“Ningún hombre sería infeliz si pudiera alterar su manera de sentir”, dijo uno que se murió hace muchos años después de haber escrito un porrón de libros. Distinguidísimo conciudadano y gloria local algecireña cuyos méritos nunca han sido suficientemente reconocidos, Feliciano Doblas nació con ese don, con esa elasticidad de espíritu que predispone al individuo hacia una vida plena de felicidad y gozo. La sentimentalidad de Doblas era maleable como un profiláctico de látex de talla universal.La revelación de este don le fue dada a edad muy temprana y en trágicas circunstancias. El repentino fallecimiento de su abuela, adorable anciana a la que amaba de manera incondicional, sembró en su pecho infantil un dolor acerbo y acre que se le antojó insoportable. Mientras los suyos lloraban desconsolados la irreparable pérdida, Doblas resolvió acabar de raíz con aquel padecimiento intolerable, y no se le ocurrió otra cosa sino suspender definitivamente el afecto que profesaba a la vieja. Decidió que no la querría en absoluto, que aquel cuerpo enjuto, artrítico y roturado por las arrugas le resultaría indiferente. El devenir de los años le persuadió de que en aquella actitud frente al mundo se escondía la cifra de la felicidad.
Si las mujeres que excitaban su pasión le repudiaban, Doblas las reducía, de la noche a la mañana, a sórdidas arpías de cuerpos contrahechos y fétido aliento. Si la fama le resultaba esquiva, se obligaba a apreciar los beneficios de la vida contemplativa y el retiro piadoso. Si, por azar e impericia, se golpeaba el pulgar con un martillo, nuestro hombre no dudaba en entregarse a los clandestinos deleites de la disciplina masoquista. Si eyaculaba precozmente, corría raudo a refugiarse en la ascesis, santo ejercicio que faculta al individuo para huir de la férula del cuerpo y elevarse hacia los espirituales dominios donde la efusión seminal prematura no es motivo de vejación ni menoscaba reputaciones.

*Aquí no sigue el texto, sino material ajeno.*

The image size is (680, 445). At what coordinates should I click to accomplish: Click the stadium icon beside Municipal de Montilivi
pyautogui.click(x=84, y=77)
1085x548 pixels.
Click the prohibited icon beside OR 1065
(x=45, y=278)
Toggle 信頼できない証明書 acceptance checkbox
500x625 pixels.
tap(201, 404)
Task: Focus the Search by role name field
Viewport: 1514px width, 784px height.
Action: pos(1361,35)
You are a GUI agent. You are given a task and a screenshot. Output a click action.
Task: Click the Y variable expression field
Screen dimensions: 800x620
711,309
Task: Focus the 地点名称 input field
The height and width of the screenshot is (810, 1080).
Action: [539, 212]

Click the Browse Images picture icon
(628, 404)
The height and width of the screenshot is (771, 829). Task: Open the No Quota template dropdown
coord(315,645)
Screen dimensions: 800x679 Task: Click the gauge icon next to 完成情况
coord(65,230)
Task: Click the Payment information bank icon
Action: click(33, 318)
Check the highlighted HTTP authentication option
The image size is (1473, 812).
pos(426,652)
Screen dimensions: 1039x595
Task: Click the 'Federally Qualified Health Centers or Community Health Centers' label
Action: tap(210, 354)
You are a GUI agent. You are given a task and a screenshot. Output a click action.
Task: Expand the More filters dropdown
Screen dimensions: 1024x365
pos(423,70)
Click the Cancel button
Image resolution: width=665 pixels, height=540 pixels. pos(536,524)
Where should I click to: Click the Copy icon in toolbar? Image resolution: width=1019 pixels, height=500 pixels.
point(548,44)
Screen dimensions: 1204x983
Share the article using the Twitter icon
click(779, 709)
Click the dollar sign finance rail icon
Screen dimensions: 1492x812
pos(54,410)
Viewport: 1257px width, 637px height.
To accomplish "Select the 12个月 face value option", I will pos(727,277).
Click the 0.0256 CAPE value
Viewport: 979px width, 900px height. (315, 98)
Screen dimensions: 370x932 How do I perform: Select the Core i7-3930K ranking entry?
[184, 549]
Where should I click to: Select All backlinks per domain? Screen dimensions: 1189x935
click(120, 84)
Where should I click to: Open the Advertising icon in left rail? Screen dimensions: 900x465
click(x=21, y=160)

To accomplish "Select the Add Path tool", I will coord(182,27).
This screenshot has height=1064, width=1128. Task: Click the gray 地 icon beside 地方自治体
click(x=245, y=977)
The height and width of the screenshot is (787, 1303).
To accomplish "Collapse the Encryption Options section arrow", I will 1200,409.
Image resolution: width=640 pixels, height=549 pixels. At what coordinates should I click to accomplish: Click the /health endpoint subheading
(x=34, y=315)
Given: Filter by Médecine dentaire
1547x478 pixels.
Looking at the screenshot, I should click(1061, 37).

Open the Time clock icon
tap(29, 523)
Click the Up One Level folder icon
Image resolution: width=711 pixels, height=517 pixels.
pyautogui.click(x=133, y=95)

Ya adulto, Doblas ponderó la oportunidad de labrarse una carrera pública como ideólogo del partido de la oposición. Conocedor de que su don habría de protegerle de toda contingencia, no le importó que sus decálogos, opúsculos y tratados fuesen denostados con fiereza por quienes, hasta entonces, habían sido sus correligionarios, sus colegas de partido, sus tan queridos camaradas. Esta ira desatada contra sus ideas y principios más fundamentales no mermó ni un ápice su proverbial imperturbabilidad. Visto lo visto, y dejándose mecer por la opinión mayoritaria, Doblas se erigió en el principal censor de sí mismo y en su más inmisericorde antagonista. Organizó manifestaciones para desacreditarse, escribió artículos en la prensa local en los que, después de ponerse verde, menospreciaba sus ideas, recabó firmas para solicitar de las autoridades competentes un castigo ejemplar, reclamó con vehemencia su propia destitución.
La energía desplegada por Doblas no pasó desapercibida para los dirigentes del partido en el poder, quienes valoraron la firmeza con la que se conducía contra quien, hasta entonces, se había tenido como principal inspirador e ideólogo de la oposición. O sea, contra sí mismo. Impresionados, le ofrecieron el ingreso en su partido y un cargo en la administración remunerado con largueza.
Instalado en su nuevo despacho, un incidente menor, pero no por ello menos revelador, vino a demostrar, si es que a estas alturas resultaba necesario, que Doblas, según su propio temperamento, estaba condenado a ser feliz. Fue la cosa que, arrellanado en el sillón de cuero charolado desde el que recibía a las visitas, un testículo caprichoso y travieso vino a desplazarse desde la ubicación a la que obligan las leyes de la gravitación terrestre hasta el espacio perineal, al tiempo que el peso del cuerpo se depositaba sobre la frágil gónada, todo lo cual le provocó un dolor profundo y sordo que alentó la gestación de dos gruesos y trémulos lagrimones cuyo rastro dibujó una senda transparente en el precipicio de sus mejillas. Pese a todo, y oculto entre las volutas de humo de la cachimba que encendió para dar un toque de intelectualidad solemne a su reflexión, Doblas concluyó, contra el parecer más extendido y en atención a la delicada consistencia del órgano comprometido en el incidente, que no existe acomodo más mullido para un cuerpo varonil y saludable que el que ofrecen los propios genitales.
Y es que en estos tiempos apremiantes y mundanos, sólo un temperamento flexible garantiza el éxito.